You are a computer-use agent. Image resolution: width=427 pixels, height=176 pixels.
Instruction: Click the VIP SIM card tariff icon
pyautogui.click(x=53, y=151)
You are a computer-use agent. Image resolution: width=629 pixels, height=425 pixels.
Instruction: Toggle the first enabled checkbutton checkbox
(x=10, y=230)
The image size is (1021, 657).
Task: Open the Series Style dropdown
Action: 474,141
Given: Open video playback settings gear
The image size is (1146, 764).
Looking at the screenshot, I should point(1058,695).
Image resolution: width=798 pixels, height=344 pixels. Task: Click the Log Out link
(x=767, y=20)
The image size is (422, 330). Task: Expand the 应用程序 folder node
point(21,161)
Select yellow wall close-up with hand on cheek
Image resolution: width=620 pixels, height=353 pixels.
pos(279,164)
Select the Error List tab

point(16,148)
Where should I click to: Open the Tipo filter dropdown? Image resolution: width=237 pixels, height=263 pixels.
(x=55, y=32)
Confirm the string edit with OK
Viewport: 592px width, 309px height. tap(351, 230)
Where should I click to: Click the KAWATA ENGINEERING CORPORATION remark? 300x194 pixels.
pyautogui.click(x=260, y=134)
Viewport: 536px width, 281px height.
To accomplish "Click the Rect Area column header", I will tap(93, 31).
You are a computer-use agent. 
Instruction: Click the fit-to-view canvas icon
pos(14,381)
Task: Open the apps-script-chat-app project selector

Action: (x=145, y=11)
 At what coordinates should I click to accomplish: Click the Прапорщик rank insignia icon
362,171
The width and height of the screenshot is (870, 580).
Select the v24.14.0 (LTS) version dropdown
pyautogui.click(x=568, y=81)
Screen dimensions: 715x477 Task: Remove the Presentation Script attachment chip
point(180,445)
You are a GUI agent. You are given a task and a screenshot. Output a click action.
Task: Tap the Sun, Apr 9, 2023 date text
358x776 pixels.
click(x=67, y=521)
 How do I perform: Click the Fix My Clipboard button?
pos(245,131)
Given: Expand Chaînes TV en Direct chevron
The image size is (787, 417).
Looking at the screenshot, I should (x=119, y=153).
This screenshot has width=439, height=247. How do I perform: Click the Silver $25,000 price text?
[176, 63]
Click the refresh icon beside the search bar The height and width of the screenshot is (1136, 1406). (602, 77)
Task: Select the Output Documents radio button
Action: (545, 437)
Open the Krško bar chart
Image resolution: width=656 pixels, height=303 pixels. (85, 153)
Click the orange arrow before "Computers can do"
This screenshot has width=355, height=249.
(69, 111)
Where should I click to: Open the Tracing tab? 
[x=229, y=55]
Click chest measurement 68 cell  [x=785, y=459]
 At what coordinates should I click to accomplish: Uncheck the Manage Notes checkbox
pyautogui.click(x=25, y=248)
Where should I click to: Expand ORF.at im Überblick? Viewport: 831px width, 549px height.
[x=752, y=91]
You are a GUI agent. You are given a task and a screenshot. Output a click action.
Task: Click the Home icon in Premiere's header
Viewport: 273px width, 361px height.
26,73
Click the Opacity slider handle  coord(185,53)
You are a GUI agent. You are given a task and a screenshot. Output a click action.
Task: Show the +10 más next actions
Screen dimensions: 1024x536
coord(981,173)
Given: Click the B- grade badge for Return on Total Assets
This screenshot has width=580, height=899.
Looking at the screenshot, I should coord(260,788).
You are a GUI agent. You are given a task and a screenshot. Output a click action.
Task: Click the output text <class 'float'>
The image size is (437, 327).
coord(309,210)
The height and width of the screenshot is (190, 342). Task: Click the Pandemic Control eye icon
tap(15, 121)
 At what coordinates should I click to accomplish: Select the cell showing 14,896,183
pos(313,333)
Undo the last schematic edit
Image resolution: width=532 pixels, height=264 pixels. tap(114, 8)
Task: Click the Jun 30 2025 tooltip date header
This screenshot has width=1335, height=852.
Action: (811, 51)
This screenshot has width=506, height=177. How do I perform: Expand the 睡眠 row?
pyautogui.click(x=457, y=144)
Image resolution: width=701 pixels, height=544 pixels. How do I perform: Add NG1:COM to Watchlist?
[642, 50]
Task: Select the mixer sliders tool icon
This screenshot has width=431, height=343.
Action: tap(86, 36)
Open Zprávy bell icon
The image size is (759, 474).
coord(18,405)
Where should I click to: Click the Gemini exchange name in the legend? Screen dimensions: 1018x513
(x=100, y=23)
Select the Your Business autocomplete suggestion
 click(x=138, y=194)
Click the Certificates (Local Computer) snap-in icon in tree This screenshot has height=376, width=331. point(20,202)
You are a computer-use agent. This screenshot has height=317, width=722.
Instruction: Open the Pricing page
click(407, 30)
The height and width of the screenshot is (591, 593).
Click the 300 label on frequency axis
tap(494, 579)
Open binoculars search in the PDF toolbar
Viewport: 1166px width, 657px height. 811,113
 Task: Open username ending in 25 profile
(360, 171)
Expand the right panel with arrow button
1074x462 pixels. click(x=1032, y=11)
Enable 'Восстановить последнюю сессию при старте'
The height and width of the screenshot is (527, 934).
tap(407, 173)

#### INSTRUCTIONS TO FOLLOW:
Each line of the records belongs in the answer, reproduced exactly.

#### RESPONSE TO THE TASK:
You are a computer-use agent. Image resolution: width=427 pixels, height=176 pixels.
Instruction: Click the VIP SIM card tariff icon
pyautogui.click(x=53, y=151)
You are a computer-use agent. Image resolution: width=629 pixels, height=425 pixels.
Instruction: Toggle the first enabled checkbutton checkbox
(x=10, y=230)
The image size is (1021, 657).
Task: Open the Series Style dropdown
Action: 474,141
Given: Open video playback settings gear
The image size is (1146, 764).
Looking at the screenshot, I should point(1058,695).
Image resolution: width=798 pixels, height=344 pixels. Task: Click the Log Out link
(x=767, y=20)
The image size is (422, 330). Task: Expand the 应用程序 folder node
point(21,161)
Select yellow wall close-up with hand on cheek
Image resolution: width=620 pixels, height=353 pixels.
pos(279,164)
Select the Error List tab

point(16,148)
Where should I click to: Open the Tipo filter dropdown? Image resolution: width=237 pixels, height=263 pixels.
(x=55, y=32)
Confirm the string edit with OK
Viewport: 592px width, 309px height. tap(351, 230)
Where should I click to: Click the KAWATA ENGINEERING CORPORATION remark? 300x194 pixels.
pyautogui.click(x=260, y=134)
Viewport: 536px width, 281px height.
To accomplish "Click the Rect Area column header", I will tap(93, 31).
You are a computer-use agent. 
Instruction: Click the fit-to-view canvas icon
pos(14,381)
Task: Open the apps-script-chat-app project selector

Action: (x=145, y=11)
 At what coordinates should I click to accomplish: Click the Прапорщик rank insignia icon
362,171
The width and height of the screenshot is (870, 580).
Select the v24.14.0 (LTS) version dropdown
pyautogui.click(x=568, y=81)
Screen dimensions: 715x477 Task: Remove the Presentation Script attachment chip
point(180,445)
You are a GUI agent. You are given a task and a screenshot. Output a click action.
Task: Tap the Sun, Apr 9, 2023 date text
358x776 pixels.
click(x=67, y=521)
 How do I perform: Click the Fix My Clipboard button?
pos(245,131)
Given: Expand Chaînes TV en Direct chevron
The image size is (787, 417).
Looking at the screenshot, I should (x=119, y=153).
This screenshot has width=439, height=247. How do I perform: Click the Silver $25,000 price text?
[176, 63]
Click the refresh icon beside the search bar The height and width of the screenshot is (1136, 1406). (602, 77)
Task: Select the Output Documents radio button
Action: (545, 437)
Open the Krško bar chart
Image resolution: width=656 pixels, height=303 pixels. (85, 153)
Click the orange arrow before "Computers can do"
This screenshot has width=355, height=249.
(69, 111)
Where should I click to: Open the Tracing tab? 
[x=229, y=55]
Click chest measurement 68 cell  [x=785, y=459]
 At what coordinates should I click to accomplish: Uncheck the Manage Notes checkbox
pyautogui.click(x=25, y=248)
Where should I click to: Expand ORF.at im Überblick? Viewport: 831px width, 549px height.
[x=752, y=91]
You are a GUI agent. You are given a task and a screenshot. Output a click action.
Task: Click the Home icon in Premiere's header
Viewport: 273px width, 361px height.
26,73
Click the Opacity slider handle  coord(185,53)
You are a GUI agent. You are given a task and a screenshot. Output a click action.
Task: Show the +10 más next actions
Screen dimensions: 1024x536
coord(981,173)
Given: Click the B- grade badge for Return on Total Assets
This screenshot has width=580, height=899.
Looking at the screenshot, I should coord(260,788).
You are a GUI agent. You are given a task and a screenshot. Output a click action.
Task: Click the output text <class 'float'>
The image size is (437, 327).
coord(309,210)
The height and width of the screenshot is (190, 342). Task: Click the Pandemic Control eye icon
tap(15, 121)
 At what coordinates should I click to accomplish: Select the cell showing 14,896,183
pos(313,333)
Undo the last schematic edit
Image resolution: width=532 pixels, height=264 pixels. tap(114, 8)
Task: Click the Jun 30 2025 tooltip date header
This screenshot has width=1335, height=852.
Action: (811, 51)
This screenshot has width=506, height=177. How do I perform: Expand the 睡眠 row?
pyautogui.click(x=457, y=144)
Image resolution: width=701 pixels, height=544 pixels. How do I perform: Add NG1:COM to Watchlist?
[642, 50]
Task: Select the mixer sliders tool icon
This screenshot has width=431, height=343.
Action: tap(86, 36)
Open Zprávy bell icon
The image size is (759, 474).
coord(18,405)
Where should I click to: Click the Gemini exchange name in the legend? Screen dimensions: 1018x513
(x=100, y=23)
Select the Your Business autocomplete suggestion
 click(x=138, y=194)
Click the Certificates (Local Computer) snap-in icon in tree This screenshot has height=376, width=331. point(20,202)
You are a computer-use agent. This screenshot has height=317, width=722.
Instruction: Open the Pricing page
click(407, 30)
The height and width of the screenshot is (591, 593).
Click the 300 label on frequency axis
tap(494, 579)
Open binoculars search in the PDF toolbar
Viewport: 1166px width, 657px height. 811,113
 Task: Open username ending in 25 profile
(360, 171)
Expand the right panel with arrow button
1074x462 pixels. click(x=1032, y=11)
Enable 'Восстановить последнюю сессию при старте'
The height and width of the screenshot is (527, 934).
tap(407, 173)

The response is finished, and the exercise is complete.